Input below:

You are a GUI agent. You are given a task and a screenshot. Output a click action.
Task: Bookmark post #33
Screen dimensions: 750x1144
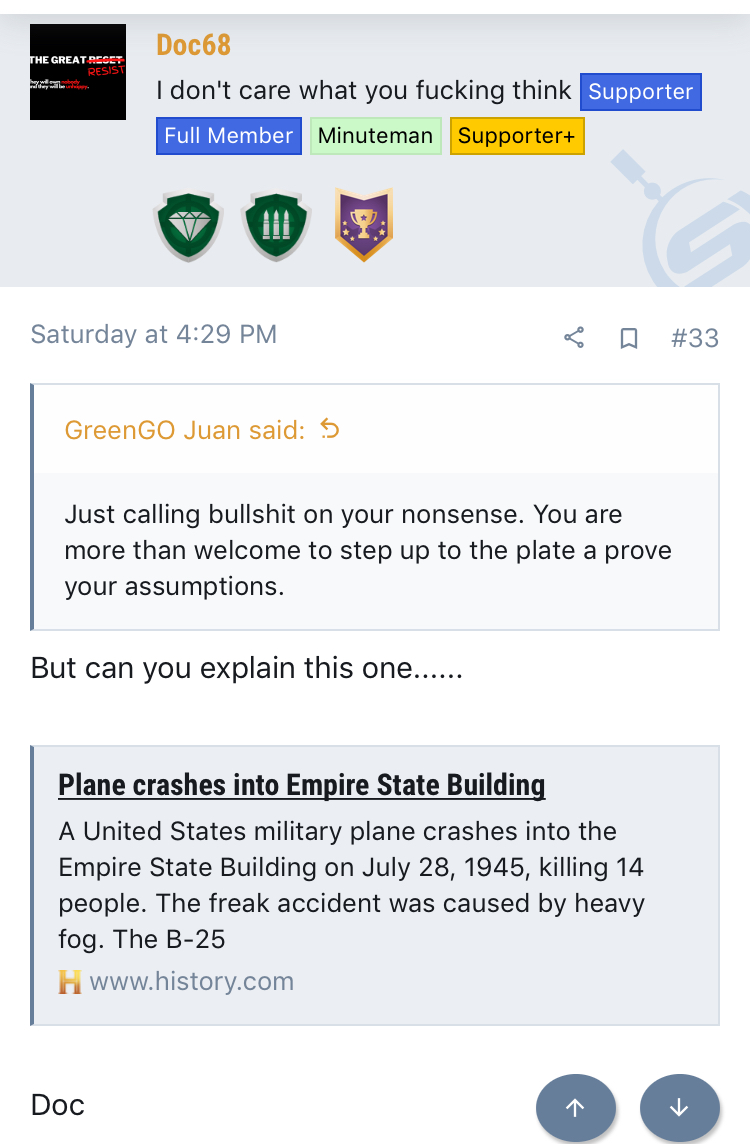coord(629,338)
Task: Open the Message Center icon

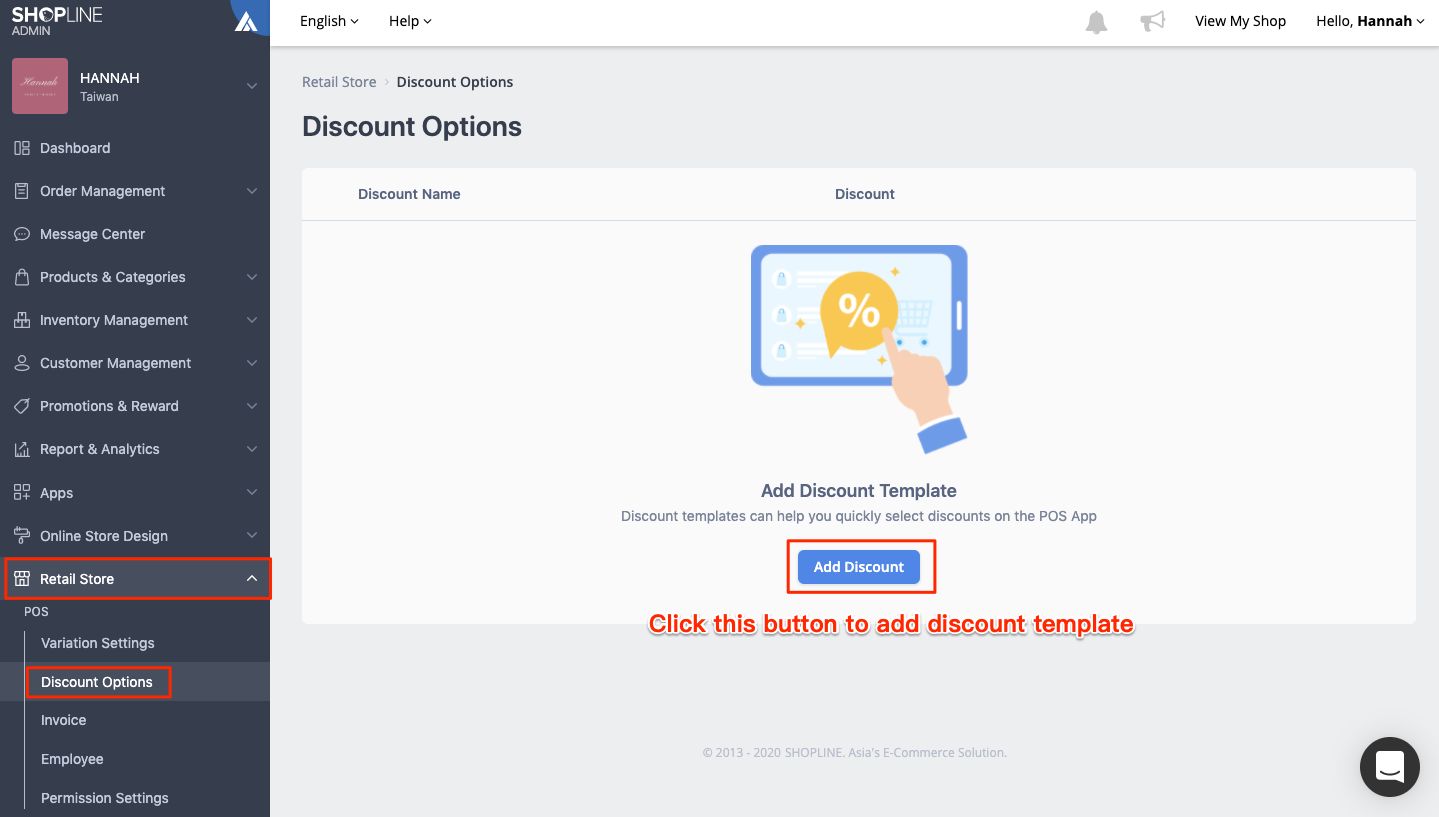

End of Input.
Input below:

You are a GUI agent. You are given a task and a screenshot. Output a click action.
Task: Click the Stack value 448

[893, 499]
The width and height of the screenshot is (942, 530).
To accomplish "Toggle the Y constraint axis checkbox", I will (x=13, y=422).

End of Input.
Input below:

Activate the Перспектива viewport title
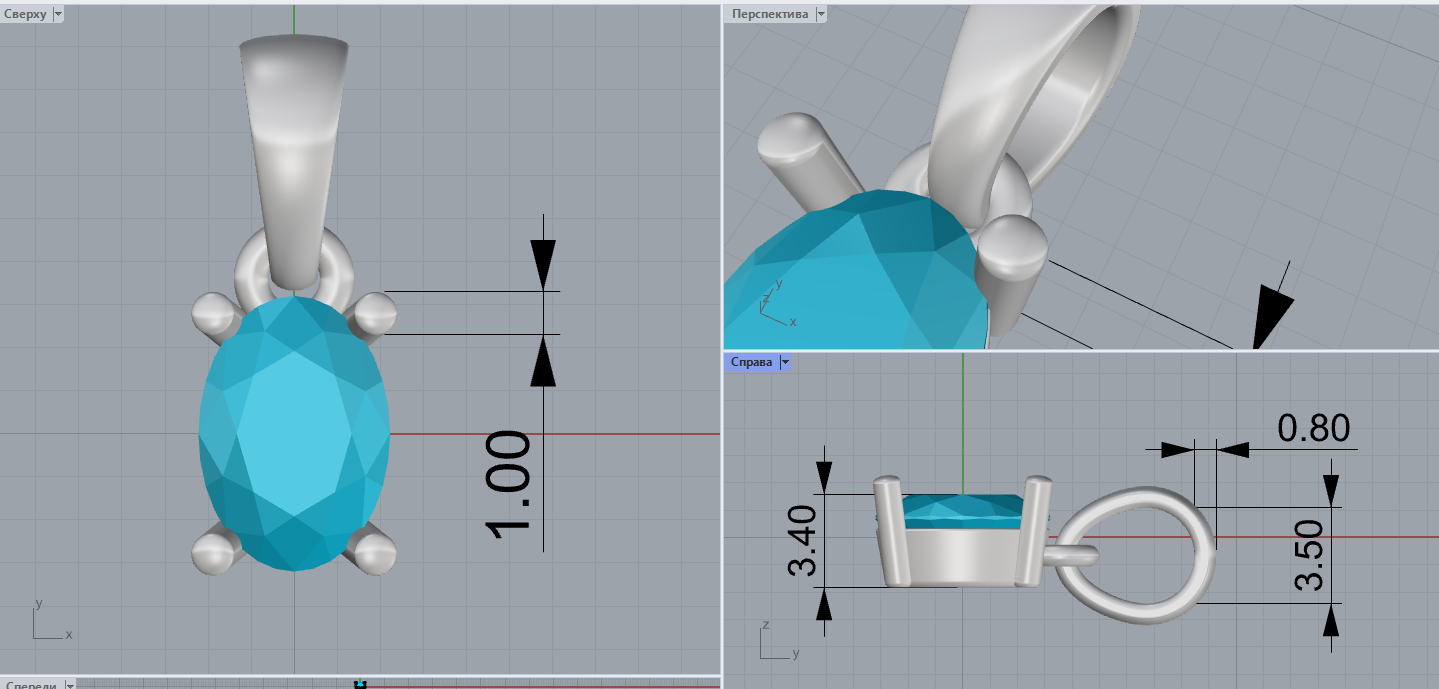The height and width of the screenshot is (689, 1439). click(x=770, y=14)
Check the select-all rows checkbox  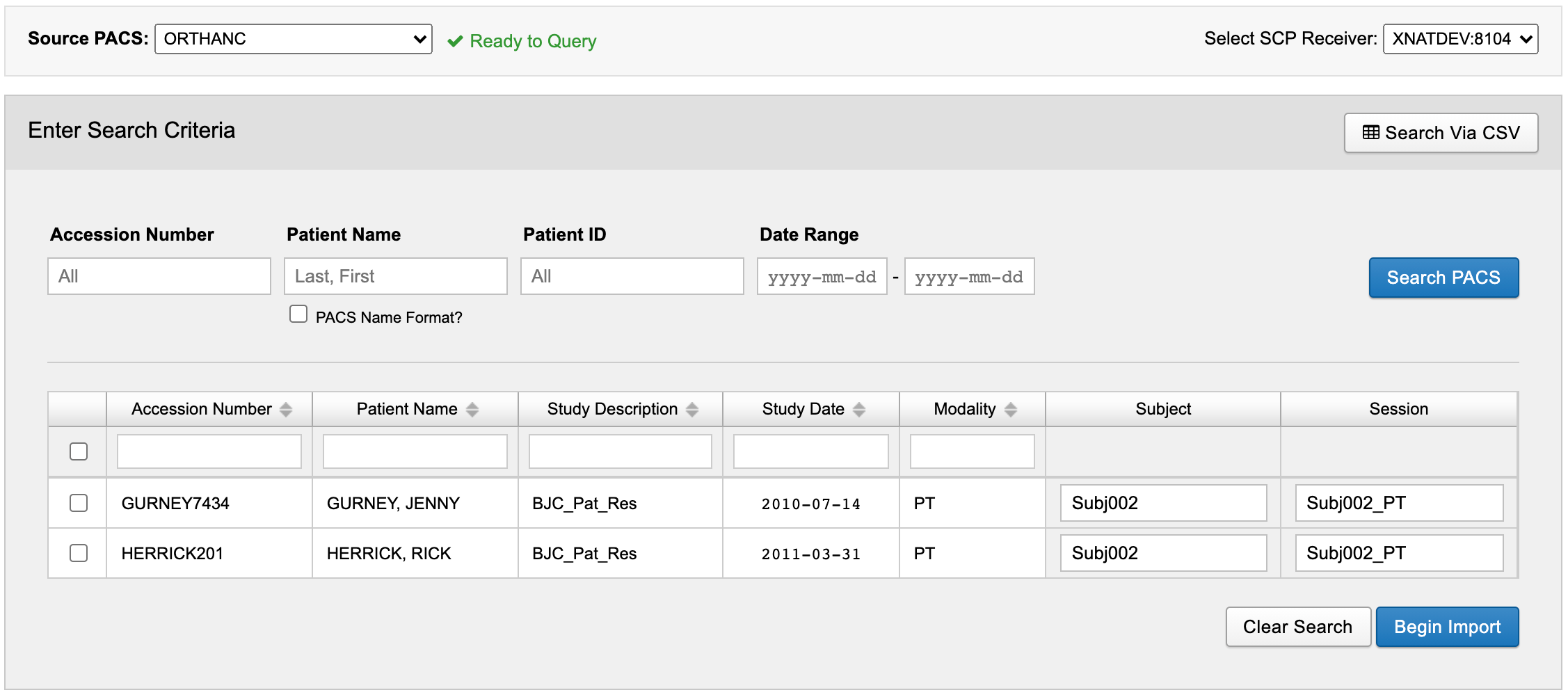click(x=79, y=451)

End of Input.

_What to work on_:
From the records above, copy exactly the lines starting at the one with "Screen dimensions: 750x1144" and ending at the one with "Task: Open the Message Center icon", and no others. Pictures stay out.

_Exercise result_:
Screen dimensions: 750x1144
coord(629,338)
Task: Open the Message Center icon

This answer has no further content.